# Sig 220 magazine problem



## shotbyspike (Mar 25, 2007)

Well I shot 100+ rounds of Blazer Brass through my new 220R. I didn't have any problem with loading the first box of 50 into the clips but the second box, it was like the ammo was getting stuck and I had to force the bullets down into the clips (my thumb is killing me).

So my question is, has anyone else had a problem like this and how come there was such a difference in the boxes of ammo?


----------



## SuckLead (Jul 4, 2006)

Try 100 rounds of something else. I haven't had the best luck with Blazer ammo in my Sig. If it continues, there may be an issue with the magazine. Possible it could have bent.


----------



## Milliron (May 2, 2007)

I am having similar problems with my new P220E. It won't feed most brands of JHP at all, and yes, it is difficult to get down the mags. I would be interested if you are having any problems with defense ammo because I certainly am.

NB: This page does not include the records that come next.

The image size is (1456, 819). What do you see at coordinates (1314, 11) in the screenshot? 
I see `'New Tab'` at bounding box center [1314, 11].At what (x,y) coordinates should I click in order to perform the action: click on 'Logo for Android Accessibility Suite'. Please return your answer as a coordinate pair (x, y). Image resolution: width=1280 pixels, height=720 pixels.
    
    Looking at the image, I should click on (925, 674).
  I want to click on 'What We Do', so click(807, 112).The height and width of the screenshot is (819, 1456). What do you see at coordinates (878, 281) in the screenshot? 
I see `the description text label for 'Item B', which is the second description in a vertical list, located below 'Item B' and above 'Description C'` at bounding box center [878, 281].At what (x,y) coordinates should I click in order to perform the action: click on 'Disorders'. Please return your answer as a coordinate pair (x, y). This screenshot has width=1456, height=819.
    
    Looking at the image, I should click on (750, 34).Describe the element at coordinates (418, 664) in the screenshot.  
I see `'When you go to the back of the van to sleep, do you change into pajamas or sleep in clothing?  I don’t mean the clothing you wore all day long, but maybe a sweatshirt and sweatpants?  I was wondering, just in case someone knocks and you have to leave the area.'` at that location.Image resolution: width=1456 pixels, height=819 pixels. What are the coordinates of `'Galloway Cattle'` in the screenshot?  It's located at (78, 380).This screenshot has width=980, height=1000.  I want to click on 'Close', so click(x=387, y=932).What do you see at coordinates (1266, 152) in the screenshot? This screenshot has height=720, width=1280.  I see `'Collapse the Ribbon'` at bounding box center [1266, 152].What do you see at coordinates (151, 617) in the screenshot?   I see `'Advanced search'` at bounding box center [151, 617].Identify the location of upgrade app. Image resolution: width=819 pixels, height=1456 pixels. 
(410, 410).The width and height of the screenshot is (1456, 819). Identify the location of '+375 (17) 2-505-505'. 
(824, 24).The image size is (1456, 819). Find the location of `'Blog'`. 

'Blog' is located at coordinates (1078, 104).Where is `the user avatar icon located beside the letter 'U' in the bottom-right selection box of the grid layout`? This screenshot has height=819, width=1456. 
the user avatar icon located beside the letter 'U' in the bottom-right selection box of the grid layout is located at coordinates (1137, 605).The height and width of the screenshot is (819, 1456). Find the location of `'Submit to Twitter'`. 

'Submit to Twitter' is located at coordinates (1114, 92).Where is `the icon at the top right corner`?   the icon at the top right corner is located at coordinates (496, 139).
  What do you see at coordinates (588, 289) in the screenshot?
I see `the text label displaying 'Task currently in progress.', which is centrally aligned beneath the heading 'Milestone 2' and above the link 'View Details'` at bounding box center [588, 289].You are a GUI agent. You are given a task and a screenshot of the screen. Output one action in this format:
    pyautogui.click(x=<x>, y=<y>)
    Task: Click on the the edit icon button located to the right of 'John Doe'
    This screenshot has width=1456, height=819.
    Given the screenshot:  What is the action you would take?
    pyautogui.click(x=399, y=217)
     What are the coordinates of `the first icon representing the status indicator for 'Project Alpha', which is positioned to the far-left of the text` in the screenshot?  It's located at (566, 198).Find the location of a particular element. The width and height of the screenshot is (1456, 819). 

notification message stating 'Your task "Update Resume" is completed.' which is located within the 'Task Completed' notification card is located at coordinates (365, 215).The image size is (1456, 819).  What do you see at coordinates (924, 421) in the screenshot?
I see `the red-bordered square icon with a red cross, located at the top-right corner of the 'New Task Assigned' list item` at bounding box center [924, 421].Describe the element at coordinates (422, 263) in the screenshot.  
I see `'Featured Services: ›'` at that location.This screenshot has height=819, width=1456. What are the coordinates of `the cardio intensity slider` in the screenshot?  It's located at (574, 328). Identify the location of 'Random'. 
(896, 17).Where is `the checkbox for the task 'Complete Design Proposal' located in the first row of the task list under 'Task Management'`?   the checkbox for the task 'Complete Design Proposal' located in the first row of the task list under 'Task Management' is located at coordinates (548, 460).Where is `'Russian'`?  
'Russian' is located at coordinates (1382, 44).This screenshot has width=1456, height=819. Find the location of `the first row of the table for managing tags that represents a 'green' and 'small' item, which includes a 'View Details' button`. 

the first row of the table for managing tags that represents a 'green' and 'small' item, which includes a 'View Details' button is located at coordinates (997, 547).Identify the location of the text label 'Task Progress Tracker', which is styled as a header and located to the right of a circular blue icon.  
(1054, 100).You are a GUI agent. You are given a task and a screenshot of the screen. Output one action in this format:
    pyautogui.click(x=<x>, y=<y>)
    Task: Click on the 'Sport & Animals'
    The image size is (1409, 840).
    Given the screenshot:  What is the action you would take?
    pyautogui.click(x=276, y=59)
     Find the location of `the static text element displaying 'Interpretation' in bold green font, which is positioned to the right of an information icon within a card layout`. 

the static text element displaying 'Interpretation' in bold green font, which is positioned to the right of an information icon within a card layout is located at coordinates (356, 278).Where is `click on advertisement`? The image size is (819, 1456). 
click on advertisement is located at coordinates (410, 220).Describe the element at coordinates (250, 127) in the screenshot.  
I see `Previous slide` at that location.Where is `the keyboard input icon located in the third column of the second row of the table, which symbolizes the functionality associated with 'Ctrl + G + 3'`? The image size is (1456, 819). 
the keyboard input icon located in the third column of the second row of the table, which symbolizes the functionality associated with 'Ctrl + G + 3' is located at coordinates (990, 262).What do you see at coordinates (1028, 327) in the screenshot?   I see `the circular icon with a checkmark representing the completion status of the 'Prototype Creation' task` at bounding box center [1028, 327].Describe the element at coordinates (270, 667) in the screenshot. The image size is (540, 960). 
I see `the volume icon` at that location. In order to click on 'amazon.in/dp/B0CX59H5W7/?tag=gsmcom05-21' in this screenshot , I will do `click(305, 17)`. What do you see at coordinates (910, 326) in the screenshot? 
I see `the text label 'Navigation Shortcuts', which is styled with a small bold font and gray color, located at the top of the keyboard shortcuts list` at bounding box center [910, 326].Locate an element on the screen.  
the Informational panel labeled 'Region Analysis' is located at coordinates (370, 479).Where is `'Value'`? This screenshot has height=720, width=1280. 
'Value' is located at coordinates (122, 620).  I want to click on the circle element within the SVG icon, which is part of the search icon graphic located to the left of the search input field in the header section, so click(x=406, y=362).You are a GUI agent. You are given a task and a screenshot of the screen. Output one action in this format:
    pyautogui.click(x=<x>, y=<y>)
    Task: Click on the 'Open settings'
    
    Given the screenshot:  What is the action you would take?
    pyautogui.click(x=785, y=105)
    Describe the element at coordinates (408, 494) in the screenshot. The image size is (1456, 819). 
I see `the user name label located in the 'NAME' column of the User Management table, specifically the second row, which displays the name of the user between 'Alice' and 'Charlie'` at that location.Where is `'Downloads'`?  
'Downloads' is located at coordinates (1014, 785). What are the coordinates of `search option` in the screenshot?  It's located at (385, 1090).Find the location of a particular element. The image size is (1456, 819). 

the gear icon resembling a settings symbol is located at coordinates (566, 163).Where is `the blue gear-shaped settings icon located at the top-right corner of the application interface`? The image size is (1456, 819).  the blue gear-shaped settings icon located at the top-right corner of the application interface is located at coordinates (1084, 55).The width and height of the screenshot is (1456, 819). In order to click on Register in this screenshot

I am calling Sig tomorrow.


----------



## Nra-Life-Member (Mar 16, 2007)

Are these the 8 round magazines / 10 Round Magazines or the older 7 round magazines?

What did Sig Say?


----------



## Queeqeg (Apr 27, 2007)

don't new magazines have to be "broken in" ?

as a sidenote I just bought some 15 round magazines for my Sig 229 9mm from Mec Gar's website :smt023


----------



## PKO220 (May 8, 2007)

Loading 45 Auto rounds will wear on your finger or thumb, you just ran out of steam. The more you shoot the easier it will get. :smt023


----------



## shotbyspike (Mar 25, 2007)

Well the other day i put 100 rounds of Winchester FMJ and 100 of Blazer Brass. I had no problem with putting the ammo into the magizines. My problem must of been just a bad box of Blazer Brass. On the issue of defense ammo, the only brand I've tried is Cor-Bon JHP which once or twice it didn't feed completely but i just hit the back of the slide and the bullet when right into place and the rest worked fine.

I'm using 8 round magazines by the way. Does anyone have any experience with the 10 rounders? Are they worth getting? I'm use to having 13 rounds in my Glock and 8 rounds is begining to seem a little short.


----------